Spec debt starts before tech debt: catch missing rules
Spec debt grows when teams skip rules for auth, billing, and odd cases. Learn how to track decisions before code turns guesses into behavior.

Why missing rules become product behavior
Spec debt is the pile of product rules nobody wrote down while the work still felt obvious. A team agrees on a feature in broad terms, but the small decisions stay fuzzy. Then development starts, and engineers still need exact answers.
Code can't ship with blanks. If the spec doesn't say what happens after a failed login, an expired trial, or a payment retry, someone has to decide. That choice becomes the product. Users don't see a missing note in a doc. They see a locked account, a dead end, or a charge.
That's why missing rules turn into product behavior so fast. The app has to decide who gets access, when access ends, what counts as abuse, and what happens when billing fails. Even a reasonable engineering guess can drift away from what the business intended.
A bug and an unanswered product decision are different problems. A bug breaks a known rule. An unanswered decision leaves no rule to follow. The software can behave exactly as coded and still produce the wrong outcome.
Support and QA usually find these gaps first because they work where vague ideas meet real cases. QA asks, "What should happen if a user signs up, never verifies their email, and tries again with the same address?" Support gets the message that says, "I paid late. Why did you lock my account right away?" Those aren't random edge cases. They expose rules nobody wrote down.
Teams often call the cleanup tech debt once the rework begins. The problem started earlier. It started when auth rules, billing rules, or exception handling lived in someone's head, a chat thread, or nowhere at all.
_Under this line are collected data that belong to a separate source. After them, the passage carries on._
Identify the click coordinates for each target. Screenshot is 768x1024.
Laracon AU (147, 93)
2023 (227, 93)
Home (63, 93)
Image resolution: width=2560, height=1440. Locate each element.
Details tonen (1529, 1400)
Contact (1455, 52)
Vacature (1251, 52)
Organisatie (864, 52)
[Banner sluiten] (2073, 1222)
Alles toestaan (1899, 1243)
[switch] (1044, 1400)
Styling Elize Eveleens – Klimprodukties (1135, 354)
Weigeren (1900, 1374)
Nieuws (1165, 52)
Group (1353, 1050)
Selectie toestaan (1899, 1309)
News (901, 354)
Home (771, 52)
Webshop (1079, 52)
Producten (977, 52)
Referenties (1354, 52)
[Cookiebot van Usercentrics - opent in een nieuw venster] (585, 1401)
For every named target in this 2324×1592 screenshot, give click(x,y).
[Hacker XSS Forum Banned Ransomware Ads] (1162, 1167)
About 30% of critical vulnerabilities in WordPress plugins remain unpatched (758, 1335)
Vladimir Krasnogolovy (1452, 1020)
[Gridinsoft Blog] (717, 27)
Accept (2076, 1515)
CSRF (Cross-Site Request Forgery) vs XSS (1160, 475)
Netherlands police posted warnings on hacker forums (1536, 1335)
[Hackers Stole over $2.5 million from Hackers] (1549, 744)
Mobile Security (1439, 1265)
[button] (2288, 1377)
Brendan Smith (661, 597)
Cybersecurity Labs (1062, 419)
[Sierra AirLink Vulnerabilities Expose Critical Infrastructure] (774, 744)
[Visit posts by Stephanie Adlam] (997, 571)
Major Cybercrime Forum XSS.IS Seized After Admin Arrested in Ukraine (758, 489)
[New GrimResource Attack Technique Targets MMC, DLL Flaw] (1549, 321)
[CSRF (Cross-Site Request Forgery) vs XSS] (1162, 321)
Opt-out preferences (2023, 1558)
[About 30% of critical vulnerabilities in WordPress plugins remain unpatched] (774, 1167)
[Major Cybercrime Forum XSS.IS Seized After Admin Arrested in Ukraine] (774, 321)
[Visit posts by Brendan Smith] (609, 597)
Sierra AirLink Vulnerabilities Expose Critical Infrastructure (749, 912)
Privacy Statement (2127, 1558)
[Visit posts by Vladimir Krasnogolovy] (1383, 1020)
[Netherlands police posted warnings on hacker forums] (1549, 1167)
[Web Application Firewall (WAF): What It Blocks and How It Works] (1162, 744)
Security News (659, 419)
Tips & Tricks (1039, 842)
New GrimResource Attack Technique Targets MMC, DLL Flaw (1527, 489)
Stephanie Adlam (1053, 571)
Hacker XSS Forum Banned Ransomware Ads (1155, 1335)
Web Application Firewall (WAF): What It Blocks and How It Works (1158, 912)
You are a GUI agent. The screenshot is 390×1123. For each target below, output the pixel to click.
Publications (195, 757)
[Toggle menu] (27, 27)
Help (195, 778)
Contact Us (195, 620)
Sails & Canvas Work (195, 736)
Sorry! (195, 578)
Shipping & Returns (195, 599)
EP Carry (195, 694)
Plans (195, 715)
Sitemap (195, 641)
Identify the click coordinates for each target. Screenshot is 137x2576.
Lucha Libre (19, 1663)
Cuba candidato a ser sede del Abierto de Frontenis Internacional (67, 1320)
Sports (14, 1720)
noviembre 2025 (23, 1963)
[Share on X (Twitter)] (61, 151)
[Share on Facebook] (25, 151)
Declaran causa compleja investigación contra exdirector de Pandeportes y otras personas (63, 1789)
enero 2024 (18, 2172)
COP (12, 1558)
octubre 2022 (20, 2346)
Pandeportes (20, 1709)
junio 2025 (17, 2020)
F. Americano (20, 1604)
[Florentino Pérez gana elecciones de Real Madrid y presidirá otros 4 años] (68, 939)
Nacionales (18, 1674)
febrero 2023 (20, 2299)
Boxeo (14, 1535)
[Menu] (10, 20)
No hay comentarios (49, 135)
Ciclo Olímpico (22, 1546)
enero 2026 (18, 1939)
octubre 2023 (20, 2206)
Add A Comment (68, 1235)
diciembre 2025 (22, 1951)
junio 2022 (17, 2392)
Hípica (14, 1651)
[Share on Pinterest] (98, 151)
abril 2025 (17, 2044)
A short note written before development can prevent hours of rework later. It also protects something that's harder to win back: trust.
Where gaps show up first
Spec debt usually appears first in flows that change access, money, or account state. These are the moments when the product has to make a decision. If the spec says nothing, the app still does something, and that guess becomes product behavior.
Signup is a common weak spot. Teams often define the happy path and skip the simple questions around it. Can one person create two accounts with the same email through Google login and password login? What happens if someone starts signup, leaves, and comes back two days later? Password reset has the same problem. If a reset link expires, does the user get a clear next step or a dead end?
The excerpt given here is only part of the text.